My advice is to be patient with yourself as you are learning too! Try to keep things simple, the world is very complicated right now for both teachers and students. Focus more on relationships with your students to keep their social-emotional well-being your number one priority. Self-care for you - which includes starting or building on your own mindfulness practice. There are incredible free self-care resources out there for teachers such as Headspace, Insight Timer and CALM. Also, encourage your students to start a practice with apps such as Smiling Mind. My favorite Dalai Lama quote says it all… “If every 8 year old is taught meditation, we will eliminate violence from the world within one generation.” I truly believe in the power of meditation and think it is so important to find a way that works for you! For example, I love the walking meditations on headspace.com or even just taking a two-minute mindfulness break on websites like donothingfor2minutes.com.

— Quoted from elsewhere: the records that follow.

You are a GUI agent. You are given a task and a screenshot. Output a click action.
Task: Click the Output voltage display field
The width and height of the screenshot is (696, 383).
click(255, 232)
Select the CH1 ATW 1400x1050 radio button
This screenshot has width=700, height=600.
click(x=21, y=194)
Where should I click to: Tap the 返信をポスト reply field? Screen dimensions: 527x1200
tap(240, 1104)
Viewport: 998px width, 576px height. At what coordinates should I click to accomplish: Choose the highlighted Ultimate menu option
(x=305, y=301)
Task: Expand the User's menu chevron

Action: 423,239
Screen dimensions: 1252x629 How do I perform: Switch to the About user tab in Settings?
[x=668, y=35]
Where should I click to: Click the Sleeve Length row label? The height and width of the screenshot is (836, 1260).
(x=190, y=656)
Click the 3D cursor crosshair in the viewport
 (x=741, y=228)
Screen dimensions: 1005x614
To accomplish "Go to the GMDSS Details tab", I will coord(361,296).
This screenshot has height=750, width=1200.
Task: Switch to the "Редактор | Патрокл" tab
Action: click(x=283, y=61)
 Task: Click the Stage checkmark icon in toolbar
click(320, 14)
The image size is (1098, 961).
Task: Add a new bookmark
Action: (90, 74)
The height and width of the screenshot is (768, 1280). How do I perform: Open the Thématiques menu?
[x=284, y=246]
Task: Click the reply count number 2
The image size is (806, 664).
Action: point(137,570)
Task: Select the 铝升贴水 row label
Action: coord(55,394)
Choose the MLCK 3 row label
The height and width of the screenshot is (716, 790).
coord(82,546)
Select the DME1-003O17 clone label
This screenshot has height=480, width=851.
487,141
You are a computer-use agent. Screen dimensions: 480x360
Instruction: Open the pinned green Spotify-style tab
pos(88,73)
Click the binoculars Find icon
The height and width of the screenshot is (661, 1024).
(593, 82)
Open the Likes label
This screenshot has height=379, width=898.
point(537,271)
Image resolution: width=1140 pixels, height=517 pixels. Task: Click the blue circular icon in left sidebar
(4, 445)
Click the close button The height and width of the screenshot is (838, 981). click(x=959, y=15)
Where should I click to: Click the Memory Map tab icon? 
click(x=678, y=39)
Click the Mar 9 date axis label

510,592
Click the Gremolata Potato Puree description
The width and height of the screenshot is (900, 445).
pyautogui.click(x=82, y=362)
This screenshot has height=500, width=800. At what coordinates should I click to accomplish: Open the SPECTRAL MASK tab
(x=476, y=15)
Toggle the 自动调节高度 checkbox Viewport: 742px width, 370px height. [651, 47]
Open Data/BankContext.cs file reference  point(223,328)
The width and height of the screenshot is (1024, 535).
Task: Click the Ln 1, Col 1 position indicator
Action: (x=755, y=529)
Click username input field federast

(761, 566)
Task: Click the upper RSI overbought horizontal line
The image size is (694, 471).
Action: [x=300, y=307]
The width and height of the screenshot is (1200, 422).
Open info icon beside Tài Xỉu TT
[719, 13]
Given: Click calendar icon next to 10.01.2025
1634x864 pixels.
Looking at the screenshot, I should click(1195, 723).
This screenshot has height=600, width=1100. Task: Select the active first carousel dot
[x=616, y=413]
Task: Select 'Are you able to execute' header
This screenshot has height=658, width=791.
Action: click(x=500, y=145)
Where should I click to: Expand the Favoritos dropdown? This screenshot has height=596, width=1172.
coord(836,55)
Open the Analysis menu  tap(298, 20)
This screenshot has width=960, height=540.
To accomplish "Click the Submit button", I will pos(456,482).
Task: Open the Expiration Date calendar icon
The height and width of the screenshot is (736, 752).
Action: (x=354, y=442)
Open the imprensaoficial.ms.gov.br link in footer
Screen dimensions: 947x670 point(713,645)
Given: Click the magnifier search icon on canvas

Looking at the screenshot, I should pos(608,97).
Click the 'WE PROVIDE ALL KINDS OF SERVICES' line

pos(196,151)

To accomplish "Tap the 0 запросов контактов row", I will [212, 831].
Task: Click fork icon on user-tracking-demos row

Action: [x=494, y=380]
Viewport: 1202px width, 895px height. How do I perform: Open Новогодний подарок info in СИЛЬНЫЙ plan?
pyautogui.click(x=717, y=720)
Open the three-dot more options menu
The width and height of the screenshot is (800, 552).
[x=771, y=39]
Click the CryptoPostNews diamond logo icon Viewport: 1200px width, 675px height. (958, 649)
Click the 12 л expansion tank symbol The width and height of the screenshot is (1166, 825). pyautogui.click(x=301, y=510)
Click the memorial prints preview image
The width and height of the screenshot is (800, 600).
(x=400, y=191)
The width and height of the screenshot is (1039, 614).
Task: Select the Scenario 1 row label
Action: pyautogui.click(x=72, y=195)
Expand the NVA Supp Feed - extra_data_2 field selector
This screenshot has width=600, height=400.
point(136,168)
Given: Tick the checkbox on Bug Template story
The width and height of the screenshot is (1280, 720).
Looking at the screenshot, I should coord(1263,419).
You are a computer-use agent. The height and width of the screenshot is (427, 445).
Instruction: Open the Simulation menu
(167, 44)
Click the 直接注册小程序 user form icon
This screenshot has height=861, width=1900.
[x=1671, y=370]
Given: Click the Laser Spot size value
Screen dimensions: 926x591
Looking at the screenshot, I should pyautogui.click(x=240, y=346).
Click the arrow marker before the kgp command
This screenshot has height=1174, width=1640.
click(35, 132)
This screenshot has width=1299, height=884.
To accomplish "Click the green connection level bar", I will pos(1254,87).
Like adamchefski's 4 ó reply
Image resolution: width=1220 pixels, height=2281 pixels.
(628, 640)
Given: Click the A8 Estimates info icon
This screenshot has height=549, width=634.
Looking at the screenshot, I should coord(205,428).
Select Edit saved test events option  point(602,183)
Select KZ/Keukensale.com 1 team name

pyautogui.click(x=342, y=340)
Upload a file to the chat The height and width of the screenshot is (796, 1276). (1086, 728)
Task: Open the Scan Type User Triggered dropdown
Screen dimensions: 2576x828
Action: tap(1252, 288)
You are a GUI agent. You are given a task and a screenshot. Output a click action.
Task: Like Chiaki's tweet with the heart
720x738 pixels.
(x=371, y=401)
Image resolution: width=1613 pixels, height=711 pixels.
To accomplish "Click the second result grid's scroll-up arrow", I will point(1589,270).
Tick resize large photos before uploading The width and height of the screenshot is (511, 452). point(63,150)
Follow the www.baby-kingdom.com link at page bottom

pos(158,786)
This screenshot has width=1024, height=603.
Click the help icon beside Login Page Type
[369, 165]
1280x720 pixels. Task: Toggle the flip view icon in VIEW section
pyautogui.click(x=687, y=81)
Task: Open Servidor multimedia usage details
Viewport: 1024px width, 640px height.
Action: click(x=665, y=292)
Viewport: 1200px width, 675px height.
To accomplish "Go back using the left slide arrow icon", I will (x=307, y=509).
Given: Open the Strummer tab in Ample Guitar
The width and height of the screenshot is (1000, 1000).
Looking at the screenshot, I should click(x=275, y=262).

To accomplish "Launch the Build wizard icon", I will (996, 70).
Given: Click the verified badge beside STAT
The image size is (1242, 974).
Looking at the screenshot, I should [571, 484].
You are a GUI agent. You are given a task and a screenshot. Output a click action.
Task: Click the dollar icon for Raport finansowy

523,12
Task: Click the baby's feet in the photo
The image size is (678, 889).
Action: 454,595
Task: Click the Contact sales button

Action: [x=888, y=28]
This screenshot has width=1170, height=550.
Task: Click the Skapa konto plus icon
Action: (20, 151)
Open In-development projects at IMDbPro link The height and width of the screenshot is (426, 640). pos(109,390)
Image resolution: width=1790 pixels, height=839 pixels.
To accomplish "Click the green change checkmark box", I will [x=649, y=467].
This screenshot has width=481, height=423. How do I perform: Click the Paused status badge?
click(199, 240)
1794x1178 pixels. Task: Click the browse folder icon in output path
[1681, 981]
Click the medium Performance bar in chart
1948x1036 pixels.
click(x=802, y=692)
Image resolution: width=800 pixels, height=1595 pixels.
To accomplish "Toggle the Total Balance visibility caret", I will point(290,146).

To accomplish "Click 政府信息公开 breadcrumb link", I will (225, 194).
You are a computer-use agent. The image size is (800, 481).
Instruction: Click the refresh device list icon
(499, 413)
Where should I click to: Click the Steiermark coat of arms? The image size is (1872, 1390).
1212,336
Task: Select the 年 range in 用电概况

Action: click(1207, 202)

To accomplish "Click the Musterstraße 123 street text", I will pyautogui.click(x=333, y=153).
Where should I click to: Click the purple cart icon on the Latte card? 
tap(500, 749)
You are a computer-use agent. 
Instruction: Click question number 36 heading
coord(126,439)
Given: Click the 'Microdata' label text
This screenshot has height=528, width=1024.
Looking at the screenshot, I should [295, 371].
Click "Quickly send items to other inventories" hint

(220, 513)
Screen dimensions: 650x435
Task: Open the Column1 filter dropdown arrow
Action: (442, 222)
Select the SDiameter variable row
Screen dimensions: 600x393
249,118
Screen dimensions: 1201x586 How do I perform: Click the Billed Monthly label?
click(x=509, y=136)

When it comes to distance and hybrid learning programs, what role do you think the district level should play? Should they be more involved?
Yes, and I'm really glad you asked that because I'm pushing for more of it from my own district. A lot of districts around the nation have digital, they call them different things, but they are essentially digital learning coaches. Schools need technology coaches at every level too, especially for elementary, because a lot of devices are not necessarily at home with little ones.
Everyone should be doing asynchronistic teaching and blended learning. To do that there needs to be professional development galore for teachers to be able to do this. What the current situation has shown us, is how important it is and what a great tool it can be.
I've been doing my green screen workshops for a while now, but now people really need it and they really want to learn it. I've noticed that a lot of the fear that surrounds learning a new technology is being overcome, and I'm really, really proud of the teachers who are working hard at trying something new. This was scary for me but it has also been my dream to have an opportunity to share this knowledge.
What's your advice to other educators who are maybe struggling with this new remote and hybrid learning landscape?
I think the advice I have is it really starts with you. If people have a fear of technology and trying alternative teaching methods, just give stuff a try, and don't forget to celebrate your wins No matter what they are and give yourself some credit. Don’t be afraid to reach out for help, there are lots of teachers that are willing to share. To definitely take time for you and of course, don't give up.
You need to have a plan in place before you try to do remote learning. You also have to make sure to keep up with the students’ social-emotional learning. I would definitely say checking in on people first is more important than anything else. We're in an emergency. They’re not going to learn all their math facts. You know they'll get it at some point, but right now it's not about that.
So getting everybody on the same page is really important. I wish that we had taken a week just to have a plan put in place before we even thought about remote learning. It's been crazy. I would say my final piece of advice is to stay away from the negativity. This is your new reality, your new normal for now and just mindfulness works better than anything.